Il primo problema che riguarda la chiamata teoria evoluzionista consiste – come era stato segnalato esplicitamente dal Magistero ecclesiastico – in che si tratta propriamente di un insieme composto da una teoria scientifica ed una filosofica, che han bisogno l’una dell’altra per sopravvivere e si sorreggono a vicenda. L’ipotesi scientifica si basa sul sistema filosofico; la tesi filosofica, per giustificarsi, si fonda a sua volta sulla presunta teoria scientifica. In questo senso, possiamo distinguere tre tipi storici di teorie evoluzionistiche.
1. L’evoluzionismo darwiniano
L’origine delle specie di Darwin viene dunque presentata, come una “teoria dello sviluppo” che offre una base scientifica alla concezione filosofica evoluzionista; cioè alla tesi prima hegeliana e poi marx-leninista secondo qui «il mondo non è stato fatto, non è stato creato, […] esso non è un essere immutabile, ma un devenire che produce se stesso».[1] Dunque, la teoria filosofica è quella dell’idealismo di Hegel, con la proiezione marxista-leninista sulla società, la storia e sulla materia.

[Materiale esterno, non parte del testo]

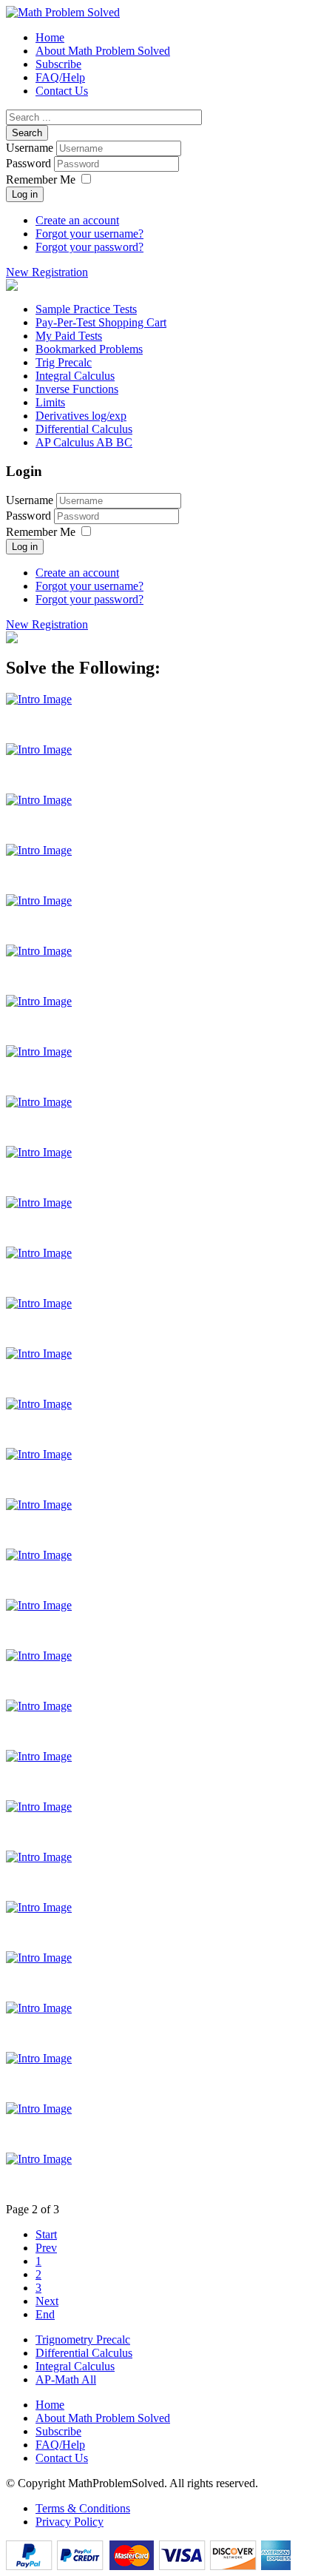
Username (29, 147)
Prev (46, 2247)
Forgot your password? (89, 247)
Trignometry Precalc (82, 2339)
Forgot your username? (89, 233)
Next (46, 2301)
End (45, 2314)
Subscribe (58, 2431)
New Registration (47, 272)
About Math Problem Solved (102, 2418)
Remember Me (40, 179)
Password (30, 163)
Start (46, 2234)
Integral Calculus (75, 2366)
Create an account (77, 220)
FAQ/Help (60, 2444)
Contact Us (61, 2458)
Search (27, 132)
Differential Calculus (83, 2353)
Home (49, 2404)
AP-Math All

E’ stato, infatti, lo stesso Lenin a scrivere che: «Se Darwin ci insegna che gli anfibi e gli uccelli non sono specie tra loro separate, ma esseri viventi, sorti gli uni dagli altri e trapassanti gli uni negli altri, Hegel ci insegna che tutte le specie, il mondo intero costituiscono un essere vivente, che non ha mai confini immobili; che il conoscibile e l’inconoscibile è qualcosa che attiene alla concezione religiosa dualistica, e non alla concezione monistica del mondo…»[2]. Bisogna avvertire addirittura, che la concezione darwiniana influì pesantemente sulle politiche e pratiche eugenetiche che furono normali in Stati Uniti ed in Europa (specialmente nella Germania di Hitler, anche se non solo) durante i primi decenni del secolo XX. “La teoria darwiniana non stabilisce semplicemente che l’evoluzione sia un fenomeno che coinvolge tutto e che è all’origine di tutte le specie, ma si basa, in quanto teoria delle cause, su poche e vaghe idee piuttosto disparate: alcune di natura empirica, qualche altra metafisica”.[3]

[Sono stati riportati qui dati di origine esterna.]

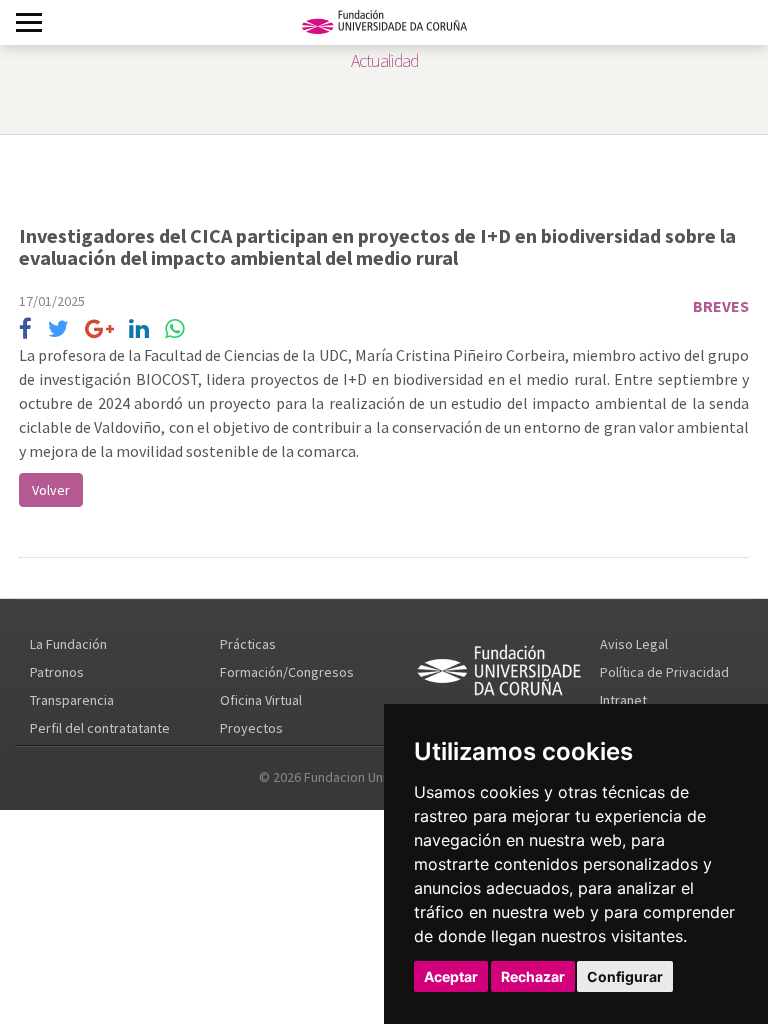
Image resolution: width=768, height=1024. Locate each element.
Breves (721, 306)
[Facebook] (25, 329)
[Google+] (99, 329)
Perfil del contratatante (100, 728)
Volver (51, 490)
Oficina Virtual (261, 700)
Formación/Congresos (287, 672)
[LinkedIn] (139, 329)
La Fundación (68, 644)
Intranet (623, 700)
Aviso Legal (634, 644)
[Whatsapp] (175, 329)
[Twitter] (58, 329)
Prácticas (248, 644)
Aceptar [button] (451, 976)
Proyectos (251, 728)
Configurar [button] (625, 976)
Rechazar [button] (533, 976)
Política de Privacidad (664, 672)
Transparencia (72, 700)
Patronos (57, 672)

2. L’evoluzionismo postmoderno
Dopo il crollo dei totalitarismi del secolo XX, è sorto un certo evoluzionismo postmoderno, che pretende forse dissociarsi della dipendenza diretta dei certi sistemi filosofici – specialmente il dualismo di Cartesio- ma continua nonostante con la dottrina di un ‘auto-sviluppo’, immanente al mondo, privo di ogni sorta di causalità esterna. In effetti, esistono alcuni “sociobiologi” come E. O. Wilson, Richard Dawkins (chi è divenuto un campione dell’ateismo militante), e Peter Singer ripropongono un “neo-darwinismo morale”, che si liberi insieme dal creazionismo moderno e del marxismo.[4] Dawkins e Singer formano parte del “Great Ape Project”, in cui, richiamandosi alle teorie evoluzioniste, si sostiene l’uguaglianza di natura tra l’uomo e le grande scimmie”.[5]
L’evoluzionismo lascia senza risposta due grandi problemi: a) Il primo è quello dell’immutabilità delle specie, b) il secondo è quello dell’origine della vita, e in qualche modo, dell’universo.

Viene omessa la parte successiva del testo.